Let \(X\) be a random variable with PDF \(p\). Consider evaluating the following quantity: \[I = \mathbb{E}(f(X)) = \int f(x)p(x)dx,\] where \(f\) is a known function. In the example of Lecture 2, we are interested in evaluating \[\int_0^1 e^{-x^3} dx = \mathbb{E}(f(X)),\] where \(f(x) = e^{-x^3}\) and \(X\) is a uniform random variable over \([0,1]\).
Here is how the importance sampling works. We first pick a proposal density (also called sampling density) \(q\) and generate random numbers \(Y_1,\cdots, Y_N\) IID from \(q\). Then the importance sampling estimator is \[\widehat{I}_N = \frac{1}{N}\sum_{i=1}^N f(Y_i) \cdot \frac{p(Y_i)}{q(Y_i)}.\] When \(p=q\), this reduces to the simple estimator that uses sample means of \(f(Y_i)\) to estimate its expectation.
Does this estimator a good estimator? Let’s study its bias and variance. For the bias, \[\begin{align*} \mathbb{E}(\widehat{I}_N) - I &= \mathbb{E}\left(f(Y_i) \cdot \frac{p(Y_i)}{q(Y_i)}\right) - I\\ &= \int f(y) \frac{p(y)}{q(y)} q(y) dy - I \\ & = \int f(y) p(y)dy - I =0. \end{align*}\] Thus, it is an unbiased estimator!

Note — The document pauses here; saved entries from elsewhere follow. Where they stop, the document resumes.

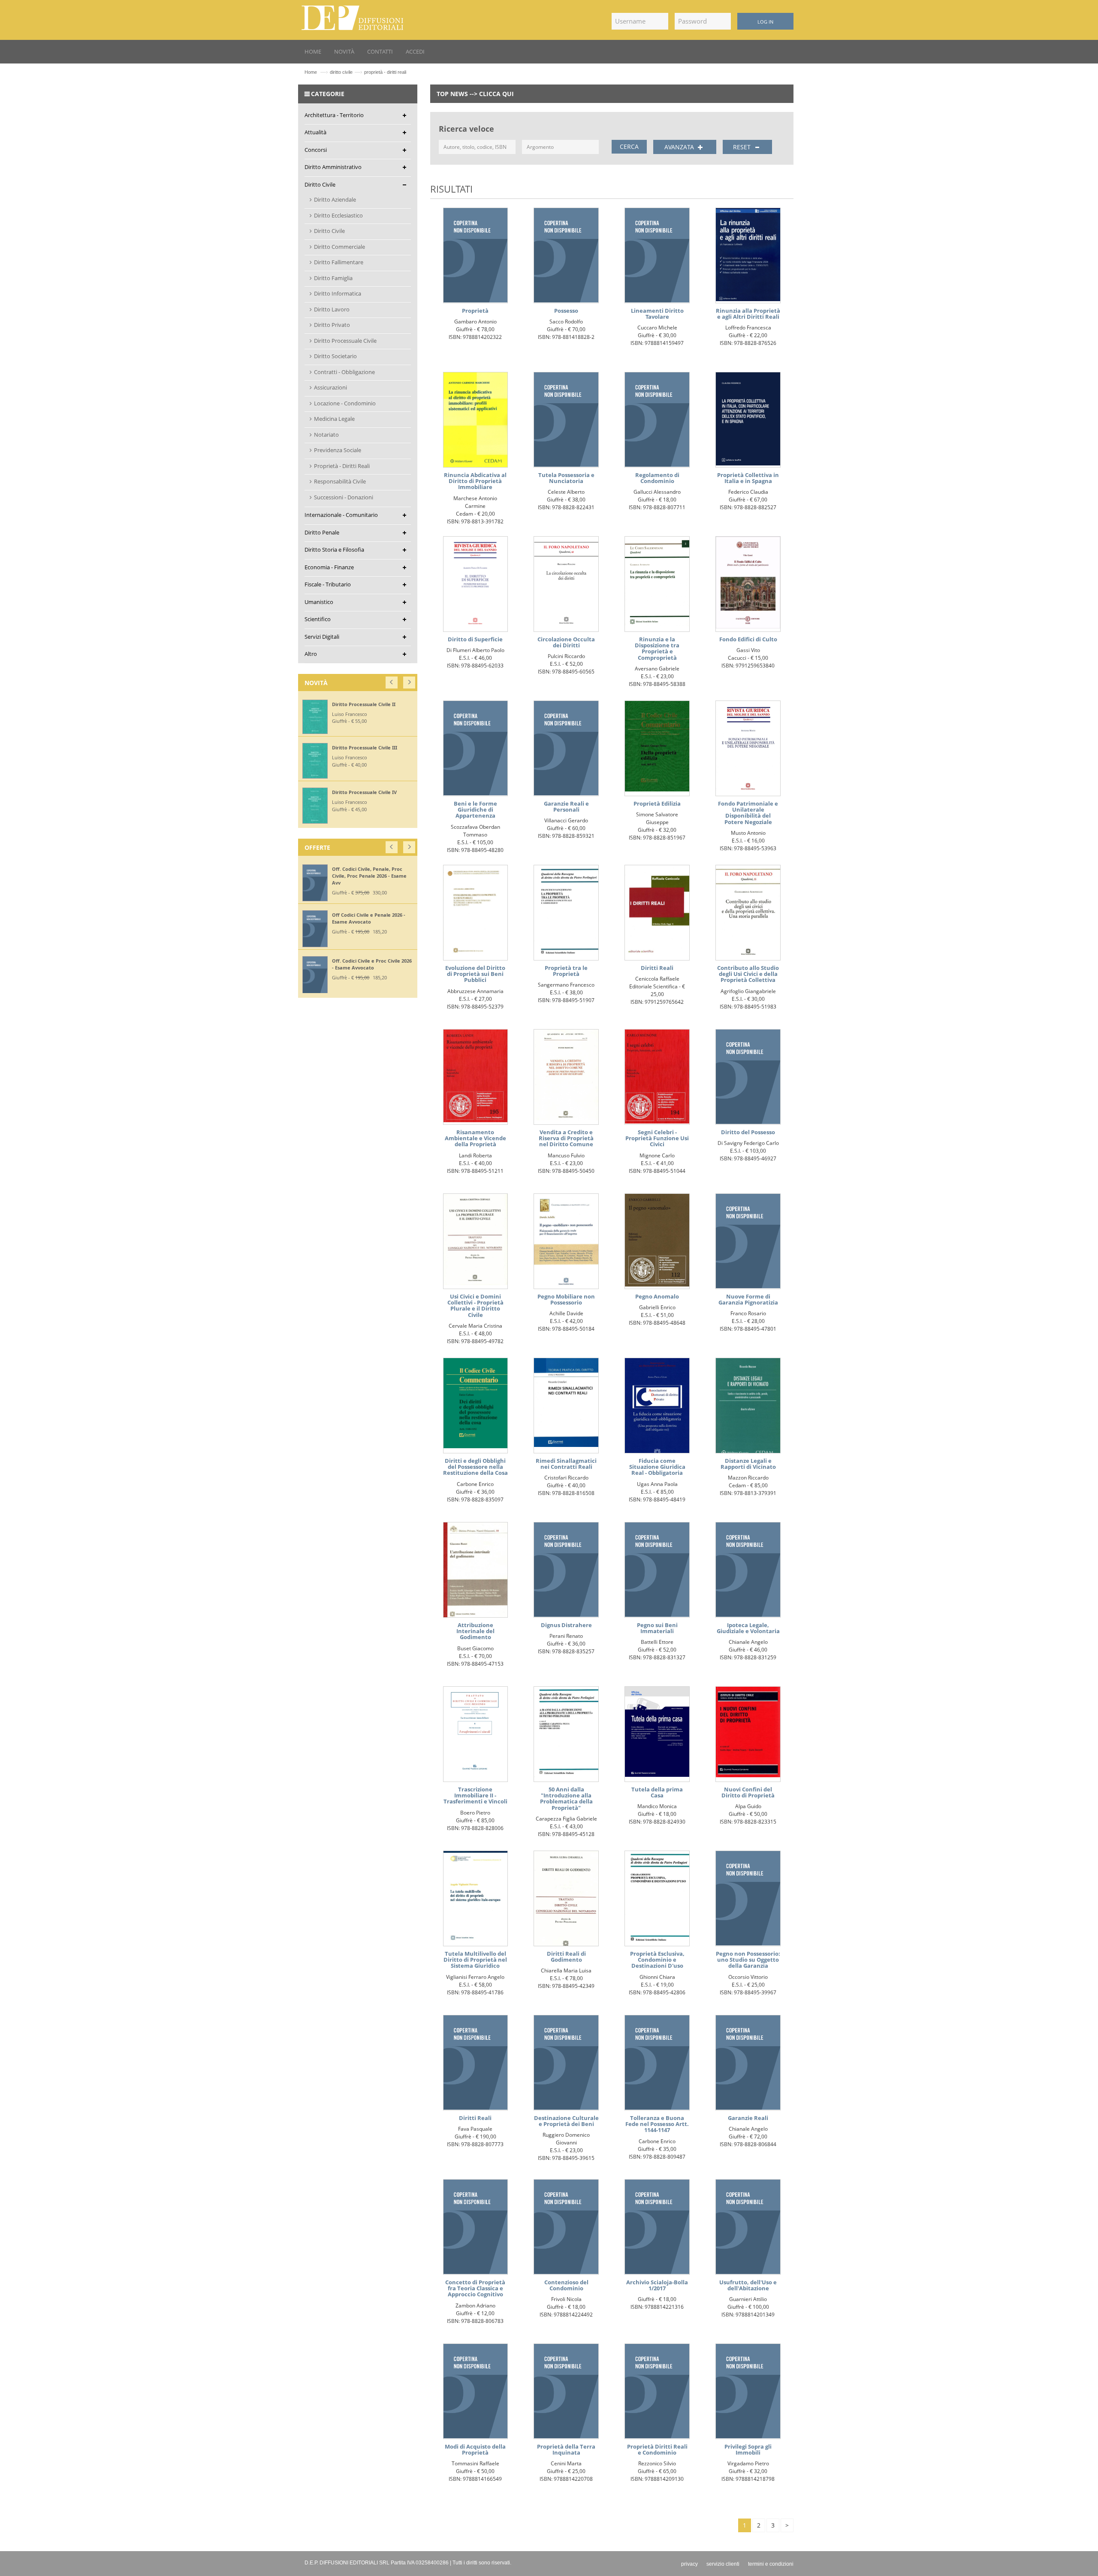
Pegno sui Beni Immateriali (657, 1628)
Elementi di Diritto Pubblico (371, 749)
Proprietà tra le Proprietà (566, 971)
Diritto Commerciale (339, 247)
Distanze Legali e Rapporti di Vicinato (748, 1464)
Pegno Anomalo (657, 1296)
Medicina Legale (334, 419)
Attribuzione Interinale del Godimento (475, 1631)
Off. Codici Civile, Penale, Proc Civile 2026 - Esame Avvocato (382, 872)
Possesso (566, 310)
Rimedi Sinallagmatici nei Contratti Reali (566, 1464)
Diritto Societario (335, 356)
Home (311, 72)
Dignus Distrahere (566, 1625)
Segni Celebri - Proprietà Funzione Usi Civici (657, 1138)
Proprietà (475, 310)
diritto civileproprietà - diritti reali (368, 72)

How about the variance? \[\begin{align*} {\sf Var} (\widehat{I}_N)&= \frac{1}{N} {\sf Var} \left(f(Y_i) \cdot \frac{p(Y_i)}{q(Y_i)}\right)\\ & = \frac{1}{N}\left\{\mathbb{E}\left(f^2(Y_i) \cdot \frac{p^2(Y_i)}{q^2(Y_i)}\right) - \underbrace{\mathbb{E}^2\left(f(Y_i) \cdot \frac{p(Y_i)}{q(Y_i)}\right)}_{I^2}\right\}\\ & = \frac{1}{N} \left(\int \frac{f^2(y)p^2(y)}{q(y)}dy - I^2\right). \end{align*}\] So only the first quantity depends on the choice of proposal density \(q\). Thus, if we have multiple proposal density, say \(q_1,q_2, q_3\), the best proposal will be the one that minimizes the integration \(\int \frac{f^2(y)p^2(y)}{q(y)}dy\).

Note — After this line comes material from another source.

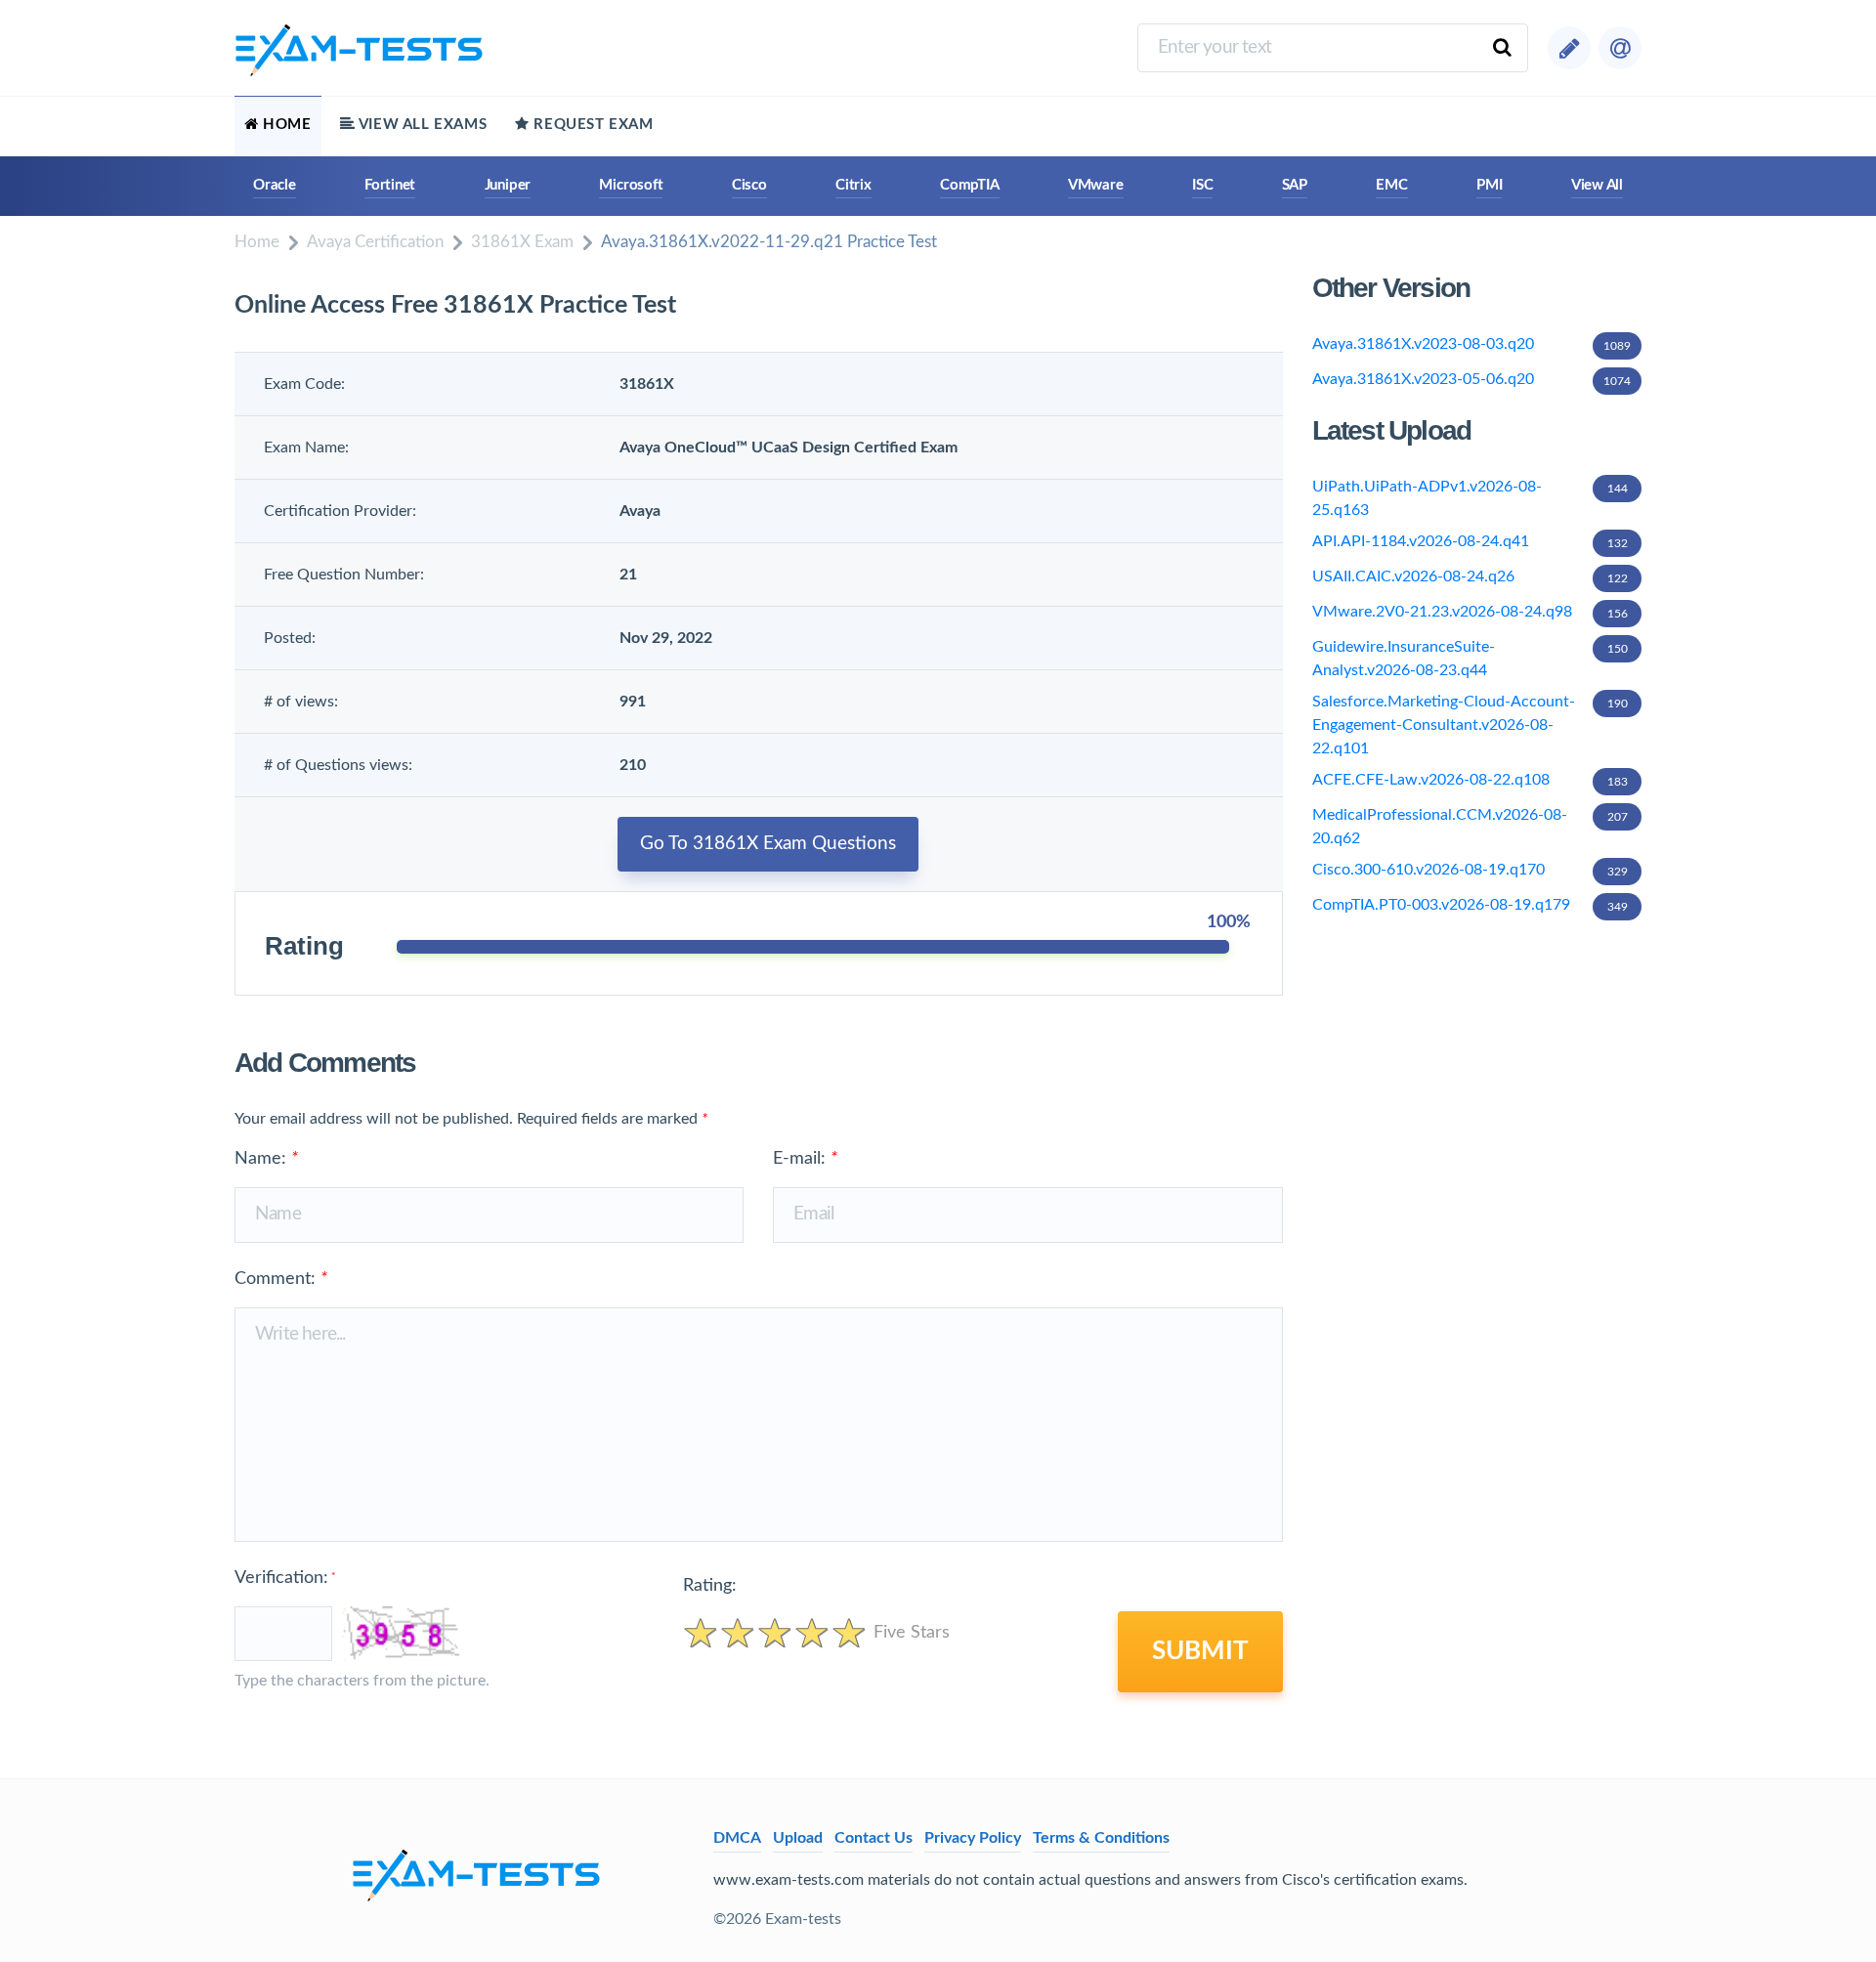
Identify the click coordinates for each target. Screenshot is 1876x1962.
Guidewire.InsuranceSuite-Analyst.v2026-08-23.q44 (1470, 658)
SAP (1294, 185)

You may be curious about the optimal proposal density (the \(q\) that minimizes the variance). And here is a striking result about this optimal proposal density. First, we recall the Cauchy-Scharwz inequality–for any two functions \(A(y)\) and \(B(y)\), \[\int A^2(y)dy \int B^2(y)dy \geq \left(\int A(y)B(y)dy\right)^2\] and the \(=\) holds whenever \(A(y) \propto \cdot B(y)\) for some constant. One way to think about this is to view them as vectors–for any two vectors \(u,v\), \(\|u\|^2\|v\|^2 \geq \|u\cdot v\|^2\) and the equality holds whenever \(u\) and \(v\) are parallel to each other. Identifying \(A^2(y) = \frac{f^2(y) p^2(y)}{q(y)}\) and \(B^2(y) = q(y)\), we have \[\int \frac{f^2(y)p^2(y)}{q(y)}dy \underbrace{\int q(y) dy}_{=1} \geq \left(\int \frac{f^2(y)p^2(y)}{q(y)} q(y)dy\right)^2 = I^2.\] Namely, this tells us that the optimal choice \(q_{\sf opt}(y)\) leads to \[{\sf Var} (\widehat{I}_{N, \sf opt}) = \frac{1}{N} \left(I^2 - I^2\right) = 0,\] a zero-variance estimator! Moreover, the optimal \(q\) satisfies \[\sqrt{\frac{f^2(y) p^2(y)}{q_{\sf opt}(y)}} = A(y) \propto B(y) = \sqrt{q_{\sf opt}(y)},\] implying \[\begin{equation} q_{\sf opt}(y) \propto f(y)p(y) \Longrightarrow q_{\sf opt}(y) = \frac{f(y)p(y)}{\int f(y)p(y) dy}. \label{eq::qopt} \end{equation}\]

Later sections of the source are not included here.